Q4. What is @NgModule?

An NgModule class describes how the application parts fit together. Every application has at least one NgModule, the root module that we bootstrap to launch the application.

import {NgModule} from '@angular/core';
import {BrowserModule} from '@angular/platform-browser';
import {AppComponent} from './app.component';

@NgModule({
    imports : [BrowserModule],
    declarations: [AppComponent],
    bootstrap: [AppComponent]
})

export class AppModule{}

Here the AppComponent is the root module of our application that Angular creates and inserts it into the index.html page.

Q5. What are all the metadata properties of NgModule? And what are they used for?

@NgModule accepts a metadata object that tells Angular how to compile and launch the application. The properties are:

  • imports – Modules that the application needs or depends on to run like, the BrowserModule that every application needs to run in a browser.
  • declarations – the application's components, which belongs to the NgModuleclass. We must declare every component in an `NgModule` class. If we use a component without declaring it, we'll see a clear error message in the browser console.
  • bootstrap – the root component that Angular creates and inserts into the index.html host web page. The application will be launched by creating the components listed in this array.
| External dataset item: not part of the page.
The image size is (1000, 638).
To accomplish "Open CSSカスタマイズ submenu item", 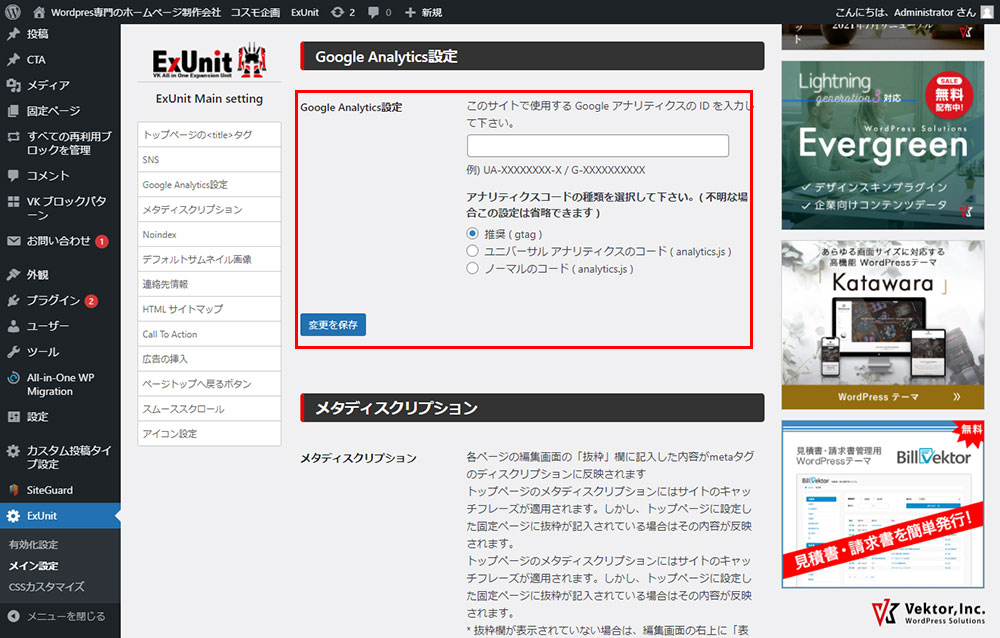I will pyautogui.click(x=46, y=587).
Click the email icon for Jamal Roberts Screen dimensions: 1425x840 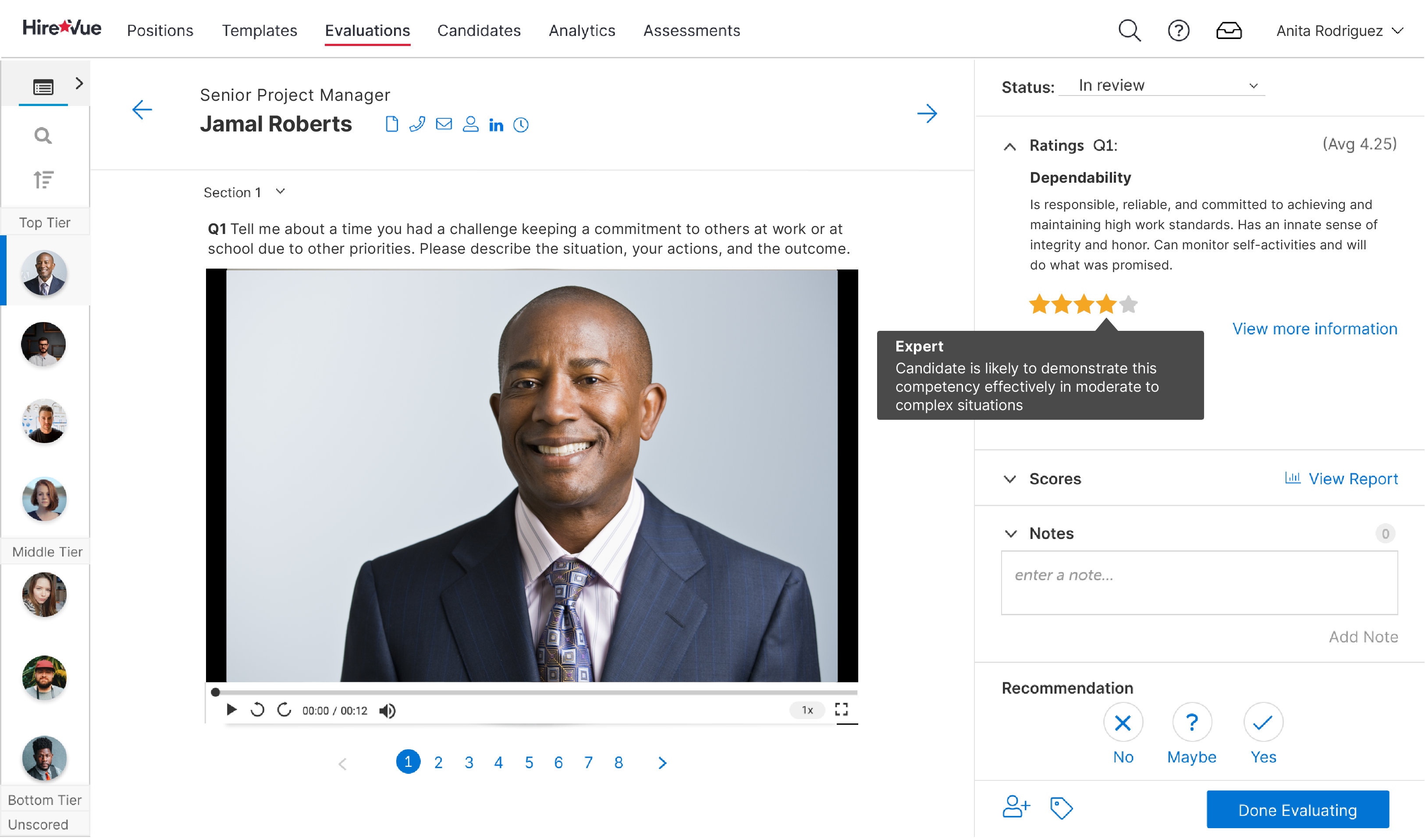(x=444, y=124)
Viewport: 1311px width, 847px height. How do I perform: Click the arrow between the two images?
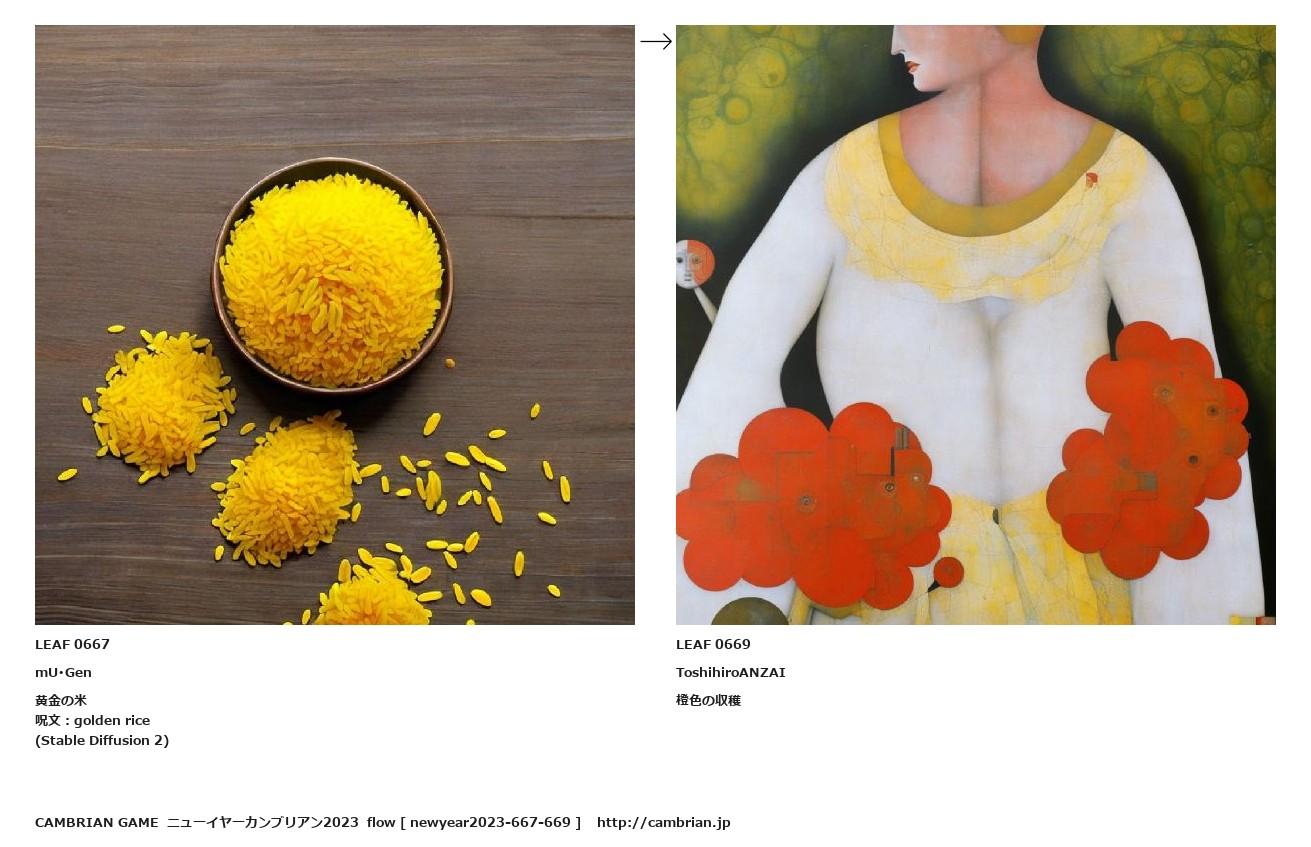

Q6. What is Template reference variables?

A template reference variable (#var) is a reference to a DOM element within a template. We use hash symbol (#) to declare a reference variable in a template

<input #name placeholder="Your Name"> 
{{name.value}}

In the above code the #name declares a variable on the input element. Here the name refers to the input element. Now we can access any property of the inputDOM, using this reference variable. For example, we can get the value of the inputelement as name.value and the value of the placeholder property by name.placeholder anywhere in the template.

Finally, a Template reference variable refers to its attached element, component or directive. It can be accessed anywhere in the entire template. We can also use ref- instead of #. Thus we can also write the above code as ref-name.